*Input for this task*
[Start of section]

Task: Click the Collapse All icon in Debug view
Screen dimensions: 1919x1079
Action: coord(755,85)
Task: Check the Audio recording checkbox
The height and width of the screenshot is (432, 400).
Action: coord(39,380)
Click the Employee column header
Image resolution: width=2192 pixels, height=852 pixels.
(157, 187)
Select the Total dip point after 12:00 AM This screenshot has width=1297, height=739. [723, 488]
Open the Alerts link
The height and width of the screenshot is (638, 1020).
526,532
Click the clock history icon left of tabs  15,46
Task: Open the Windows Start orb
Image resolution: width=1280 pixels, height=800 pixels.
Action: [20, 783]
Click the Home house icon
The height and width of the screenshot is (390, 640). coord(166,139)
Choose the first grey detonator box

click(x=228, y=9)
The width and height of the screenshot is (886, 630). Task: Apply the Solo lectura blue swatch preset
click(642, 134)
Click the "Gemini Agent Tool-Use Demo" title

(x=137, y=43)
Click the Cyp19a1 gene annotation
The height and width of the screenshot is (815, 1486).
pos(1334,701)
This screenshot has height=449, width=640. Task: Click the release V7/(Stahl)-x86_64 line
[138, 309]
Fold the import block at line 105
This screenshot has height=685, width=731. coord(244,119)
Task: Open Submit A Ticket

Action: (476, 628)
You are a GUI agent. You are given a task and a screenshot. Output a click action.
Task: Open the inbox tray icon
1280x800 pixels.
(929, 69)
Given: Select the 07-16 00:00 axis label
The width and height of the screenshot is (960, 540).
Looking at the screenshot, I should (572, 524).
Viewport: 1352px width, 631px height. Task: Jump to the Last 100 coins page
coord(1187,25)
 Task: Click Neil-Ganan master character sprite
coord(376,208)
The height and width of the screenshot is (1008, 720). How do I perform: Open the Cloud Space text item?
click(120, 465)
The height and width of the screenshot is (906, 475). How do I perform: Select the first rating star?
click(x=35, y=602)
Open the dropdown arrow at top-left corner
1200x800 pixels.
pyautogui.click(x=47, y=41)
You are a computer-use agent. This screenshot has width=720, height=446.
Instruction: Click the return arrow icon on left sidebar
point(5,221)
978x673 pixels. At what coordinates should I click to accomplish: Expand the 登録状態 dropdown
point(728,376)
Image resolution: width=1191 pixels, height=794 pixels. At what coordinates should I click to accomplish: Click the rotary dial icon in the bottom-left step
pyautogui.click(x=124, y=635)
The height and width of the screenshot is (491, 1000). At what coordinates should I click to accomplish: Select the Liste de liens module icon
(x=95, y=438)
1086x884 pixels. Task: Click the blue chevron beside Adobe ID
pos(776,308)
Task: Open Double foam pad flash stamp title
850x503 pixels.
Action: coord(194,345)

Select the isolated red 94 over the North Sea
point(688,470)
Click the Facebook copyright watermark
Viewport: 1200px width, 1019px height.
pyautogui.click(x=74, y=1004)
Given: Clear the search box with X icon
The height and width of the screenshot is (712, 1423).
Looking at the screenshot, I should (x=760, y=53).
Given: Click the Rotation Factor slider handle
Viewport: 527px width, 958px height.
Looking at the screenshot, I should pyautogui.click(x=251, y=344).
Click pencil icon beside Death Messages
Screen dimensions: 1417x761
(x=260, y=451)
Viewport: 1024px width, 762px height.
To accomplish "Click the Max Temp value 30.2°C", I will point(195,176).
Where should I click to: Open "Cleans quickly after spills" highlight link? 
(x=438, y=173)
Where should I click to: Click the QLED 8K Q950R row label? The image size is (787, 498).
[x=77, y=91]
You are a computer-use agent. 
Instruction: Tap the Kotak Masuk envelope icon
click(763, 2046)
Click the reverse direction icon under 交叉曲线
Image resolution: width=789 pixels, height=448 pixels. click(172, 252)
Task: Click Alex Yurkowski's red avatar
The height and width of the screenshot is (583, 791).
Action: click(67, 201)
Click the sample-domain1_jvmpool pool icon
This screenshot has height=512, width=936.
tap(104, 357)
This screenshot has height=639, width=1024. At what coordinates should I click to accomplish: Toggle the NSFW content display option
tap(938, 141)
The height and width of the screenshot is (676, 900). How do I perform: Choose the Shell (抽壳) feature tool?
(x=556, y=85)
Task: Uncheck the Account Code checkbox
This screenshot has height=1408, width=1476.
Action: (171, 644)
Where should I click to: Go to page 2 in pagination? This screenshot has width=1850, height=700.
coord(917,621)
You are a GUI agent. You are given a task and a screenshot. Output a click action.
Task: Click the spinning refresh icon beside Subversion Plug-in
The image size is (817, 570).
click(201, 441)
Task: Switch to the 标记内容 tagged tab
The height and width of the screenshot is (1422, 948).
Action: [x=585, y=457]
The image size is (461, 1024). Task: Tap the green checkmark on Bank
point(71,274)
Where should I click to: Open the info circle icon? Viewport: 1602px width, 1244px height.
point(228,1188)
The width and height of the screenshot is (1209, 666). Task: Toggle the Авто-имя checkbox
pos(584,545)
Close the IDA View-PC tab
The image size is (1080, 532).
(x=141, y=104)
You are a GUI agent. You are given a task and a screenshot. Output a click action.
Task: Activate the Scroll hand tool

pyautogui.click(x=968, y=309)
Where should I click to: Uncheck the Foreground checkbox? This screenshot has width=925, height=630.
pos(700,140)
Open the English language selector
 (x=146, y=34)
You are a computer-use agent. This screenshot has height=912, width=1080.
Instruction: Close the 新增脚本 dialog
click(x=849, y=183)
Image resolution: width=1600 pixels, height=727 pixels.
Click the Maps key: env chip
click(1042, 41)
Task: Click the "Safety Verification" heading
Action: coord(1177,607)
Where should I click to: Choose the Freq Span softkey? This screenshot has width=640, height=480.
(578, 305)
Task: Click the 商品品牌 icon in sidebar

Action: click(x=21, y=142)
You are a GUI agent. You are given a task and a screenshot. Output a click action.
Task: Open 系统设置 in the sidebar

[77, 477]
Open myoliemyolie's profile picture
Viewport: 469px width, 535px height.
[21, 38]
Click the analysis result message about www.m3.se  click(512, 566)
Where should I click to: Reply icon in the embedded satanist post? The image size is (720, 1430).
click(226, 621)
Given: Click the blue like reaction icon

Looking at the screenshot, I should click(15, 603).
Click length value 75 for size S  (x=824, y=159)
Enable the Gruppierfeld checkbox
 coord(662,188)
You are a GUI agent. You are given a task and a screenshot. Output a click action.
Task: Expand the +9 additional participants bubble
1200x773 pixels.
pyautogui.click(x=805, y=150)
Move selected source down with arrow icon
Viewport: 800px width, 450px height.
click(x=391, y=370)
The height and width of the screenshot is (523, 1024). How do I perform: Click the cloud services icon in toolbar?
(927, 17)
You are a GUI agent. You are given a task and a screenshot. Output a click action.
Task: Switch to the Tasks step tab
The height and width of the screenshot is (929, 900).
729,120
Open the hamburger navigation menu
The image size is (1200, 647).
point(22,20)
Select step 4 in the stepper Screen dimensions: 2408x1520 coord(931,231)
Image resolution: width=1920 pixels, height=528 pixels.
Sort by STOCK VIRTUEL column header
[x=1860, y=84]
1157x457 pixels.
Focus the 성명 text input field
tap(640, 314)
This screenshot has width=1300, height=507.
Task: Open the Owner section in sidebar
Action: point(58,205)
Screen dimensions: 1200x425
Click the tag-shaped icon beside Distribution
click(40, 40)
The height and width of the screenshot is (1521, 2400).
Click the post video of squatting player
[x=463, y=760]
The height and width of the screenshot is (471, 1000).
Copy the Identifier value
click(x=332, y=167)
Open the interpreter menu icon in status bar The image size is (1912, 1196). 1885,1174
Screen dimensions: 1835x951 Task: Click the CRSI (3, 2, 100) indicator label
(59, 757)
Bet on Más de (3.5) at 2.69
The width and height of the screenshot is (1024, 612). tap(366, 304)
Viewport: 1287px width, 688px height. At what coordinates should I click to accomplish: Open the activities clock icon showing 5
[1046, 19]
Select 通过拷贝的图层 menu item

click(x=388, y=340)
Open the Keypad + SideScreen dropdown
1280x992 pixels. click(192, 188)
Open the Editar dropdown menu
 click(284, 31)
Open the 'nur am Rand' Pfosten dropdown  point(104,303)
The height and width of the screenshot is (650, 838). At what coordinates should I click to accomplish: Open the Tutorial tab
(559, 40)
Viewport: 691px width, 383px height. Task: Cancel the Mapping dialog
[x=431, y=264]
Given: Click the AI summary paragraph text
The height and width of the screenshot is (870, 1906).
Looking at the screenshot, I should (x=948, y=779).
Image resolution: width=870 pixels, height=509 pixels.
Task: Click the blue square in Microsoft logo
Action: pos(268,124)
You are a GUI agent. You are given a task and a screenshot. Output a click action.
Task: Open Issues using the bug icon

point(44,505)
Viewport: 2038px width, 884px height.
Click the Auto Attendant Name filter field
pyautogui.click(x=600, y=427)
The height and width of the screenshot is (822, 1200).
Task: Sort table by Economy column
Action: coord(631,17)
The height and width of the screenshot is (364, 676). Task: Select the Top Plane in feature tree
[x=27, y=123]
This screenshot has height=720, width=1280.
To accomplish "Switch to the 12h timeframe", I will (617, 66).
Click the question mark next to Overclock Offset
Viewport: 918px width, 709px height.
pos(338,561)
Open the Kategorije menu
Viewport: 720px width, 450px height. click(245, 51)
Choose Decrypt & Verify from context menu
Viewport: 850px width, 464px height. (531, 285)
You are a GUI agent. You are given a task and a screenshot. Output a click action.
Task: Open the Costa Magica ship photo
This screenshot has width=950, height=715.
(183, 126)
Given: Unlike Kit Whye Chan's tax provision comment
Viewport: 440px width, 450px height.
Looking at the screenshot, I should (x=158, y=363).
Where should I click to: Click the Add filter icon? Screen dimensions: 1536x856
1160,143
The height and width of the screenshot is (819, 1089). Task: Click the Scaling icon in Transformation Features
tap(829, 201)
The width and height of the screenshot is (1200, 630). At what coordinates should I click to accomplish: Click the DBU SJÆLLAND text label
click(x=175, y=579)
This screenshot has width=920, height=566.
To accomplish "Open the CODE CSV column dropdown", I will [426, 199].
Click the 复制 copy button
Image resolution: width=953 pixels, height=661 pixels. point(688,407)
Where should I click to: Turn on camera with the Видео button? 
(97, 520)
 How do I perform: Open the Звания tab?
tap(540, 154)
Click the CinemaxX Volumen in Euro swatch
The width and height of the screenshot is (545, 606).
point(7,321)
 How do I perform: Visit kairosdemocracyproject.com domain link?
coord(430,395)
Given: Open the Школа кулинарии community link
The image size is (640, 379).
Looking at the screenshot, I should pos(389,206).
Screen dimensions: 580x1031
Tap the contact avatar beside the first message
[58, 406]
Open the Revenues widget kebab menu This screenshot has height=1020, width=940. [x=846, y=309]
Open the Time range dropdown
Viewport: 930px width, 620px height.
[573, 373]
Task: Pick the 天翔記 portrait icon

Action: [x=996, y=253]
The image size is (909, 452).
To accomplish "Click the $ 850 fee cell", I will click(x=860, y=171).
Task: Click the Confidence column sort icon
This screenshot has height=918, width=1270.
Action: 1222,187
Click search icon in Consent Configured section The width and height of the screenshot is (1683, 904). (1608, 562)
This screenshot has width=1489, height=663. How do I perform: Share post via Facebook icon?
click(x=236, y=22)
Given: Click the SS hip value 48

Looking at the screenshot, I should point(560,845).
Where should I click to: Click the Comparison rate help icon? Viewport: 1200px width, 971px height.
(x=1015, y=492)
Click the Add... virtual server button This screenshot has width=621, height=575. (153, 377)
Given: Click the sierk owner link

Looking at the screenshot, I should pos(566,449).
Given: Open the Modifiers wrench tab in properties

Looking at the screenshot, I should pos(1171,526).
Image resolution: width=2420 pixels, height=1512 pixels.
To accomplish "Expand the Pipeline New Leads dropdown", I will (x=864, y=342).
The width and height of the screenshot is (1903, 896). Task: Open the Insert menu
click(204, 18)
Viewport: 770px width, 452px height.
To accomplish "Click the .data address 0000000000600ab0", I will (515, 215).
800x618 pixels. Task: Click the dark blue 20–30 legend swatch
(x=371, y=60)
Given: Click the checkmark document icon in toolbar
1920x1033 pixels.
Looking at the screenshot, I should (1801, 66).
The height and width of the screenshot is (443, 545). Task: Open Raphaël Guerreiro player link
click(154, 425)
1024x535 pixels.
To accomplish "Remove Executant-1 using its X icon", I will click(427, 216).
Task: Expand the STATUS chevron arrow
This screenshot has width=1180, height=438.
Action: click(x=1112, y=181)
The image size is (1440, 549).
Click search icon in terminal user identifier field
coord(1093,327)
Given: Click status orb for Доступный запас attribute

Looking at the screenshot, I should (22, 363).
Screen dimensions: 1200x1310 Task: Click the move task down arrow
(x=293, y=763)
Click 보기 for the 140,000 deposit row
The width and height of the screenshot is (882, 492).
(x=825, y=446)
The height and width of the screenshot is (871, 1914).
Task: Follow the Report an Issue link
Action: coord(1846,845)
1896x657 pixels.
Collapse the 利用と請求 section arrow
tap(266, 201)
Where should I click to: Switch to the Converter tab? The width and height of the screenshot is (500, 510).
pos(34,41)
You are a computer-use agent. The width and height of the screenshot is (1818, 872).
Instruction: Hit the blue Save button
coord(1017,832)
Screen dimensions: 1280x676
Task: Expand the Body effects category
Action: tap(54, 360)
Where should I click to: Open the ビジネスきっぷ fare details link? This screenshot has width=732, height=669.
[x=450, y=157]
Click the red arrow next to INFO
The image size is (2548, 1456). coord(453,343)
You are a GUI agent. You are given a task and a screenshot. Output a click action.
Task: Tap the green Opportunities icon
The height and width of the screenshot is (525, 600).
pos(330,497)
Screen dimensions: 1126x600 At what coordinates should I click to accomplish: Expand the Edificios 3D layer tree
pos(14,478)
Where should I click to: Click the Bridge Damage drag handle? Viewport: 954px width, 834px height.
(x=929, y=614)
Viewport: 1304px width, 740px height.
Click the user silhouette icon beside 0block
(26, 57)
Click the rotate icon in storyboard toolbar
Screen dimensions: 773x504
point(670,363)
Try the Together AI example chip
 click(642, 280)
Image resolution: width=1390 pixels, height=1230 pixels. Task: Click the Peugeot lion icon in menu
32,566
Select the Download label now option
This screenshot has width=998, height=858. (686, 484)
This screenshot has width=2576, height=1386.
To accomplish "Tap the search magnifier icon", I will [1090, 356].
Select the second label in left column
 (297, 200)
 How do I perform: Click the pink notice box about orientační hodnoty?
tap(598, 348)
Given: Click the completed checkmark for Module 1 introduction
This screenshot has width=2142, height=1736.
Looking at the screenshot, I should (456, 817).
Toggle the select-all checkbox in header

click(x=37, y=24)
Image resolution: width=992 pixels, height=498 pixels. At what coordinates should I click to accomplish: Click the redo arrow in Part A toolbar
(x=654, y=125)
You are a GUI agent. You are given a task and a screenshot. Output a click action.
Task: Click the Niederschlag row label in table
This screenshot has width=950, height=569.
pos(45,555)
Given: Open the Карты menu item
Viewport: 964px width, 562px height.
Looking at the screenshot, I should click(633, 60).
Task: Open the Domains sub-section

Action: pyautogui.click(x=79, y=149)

[End of section]

*Prompt*
Please give back only the lines between the first line of the entries and the line with "has width=720, height=446.", both ends included, word for word.

*Exercise answer*
Task: Click the Collapse All icon in Debug view
Screen dimensions: 1919x1079
Action: coord(755,85)
Task: Check the Audio recording checkbox
The height and width of the screenshot is (432, 400).
Action: coord(39,380)
Click the Employee column header
Image resolution: width=2192 pixels, height=852 pixels.
(157, 187)
Select the Total dip point after 12:00 AM This screenshot has width=1297, height=739. [723, 488]
Open the Alerts link
The height and width of the screenshot is (638, 1020).
526,532
Click the clock history icon left of tabs  15,46
Task: Open the Windows Start orb
Image resolution: width=1280 pixels, height=800 pixels.
Action: [20, 783]
Click the Home house icon
The height and width of the screenshot is (390, 640). coord(166,139)
Choose the first grey detonator box

click(x=228, y=9)
The width and height of the screenshot is (886, 630). Task: Apply the Solo lectura blue swatch preset
click(642, 134)
Click the "Gemini Agent Tool-Use Demo" title

(x=137, y=43)
Click the Cyp19a1 gene annotation
The height and width of the screenshot is (815, 1486).
pos(1334,701)
This screenshot has height=449, width=640. Task: Click the release V7/(Stahl)-x86_64 line
[138, 309]
Fold the import block at line 105
This screenshot has height=685, width=731. coord(244,119)
Task: Open Submit A Ticket

Action: (476, 628)
You are a GUI agent. You are given a task and a screenshot. Output a click action.
Task: Open the inbox tray icon
1280x800 pixels.
(929, 69)
Given: Select the 07-16 00:00 axis label
The width and height of the screenshot is (960, 540).
Looking at the screenshot, I should (572, 524).
Viewport: 1352px width, 631px height. Task: Jump to the Last 100 coins page
coord(1187,25)
 Task: Click Neil-Ganan master character sprite
coord(376,208)
The height and width of the screenshot is (1008, 720). How do I perform: Open the Cloud Space text item?
click(120, 465)
The height and width of the screenshot is (906, 475). How do I perform: Select the first rating star?
click(x=35, y=602)
Open the dropdown arrow at top-left corner
1200x800 pixels.
pyautogui.click(x=47, y=41)
You are a computer-use agent. This screenshot has width=720, height=446.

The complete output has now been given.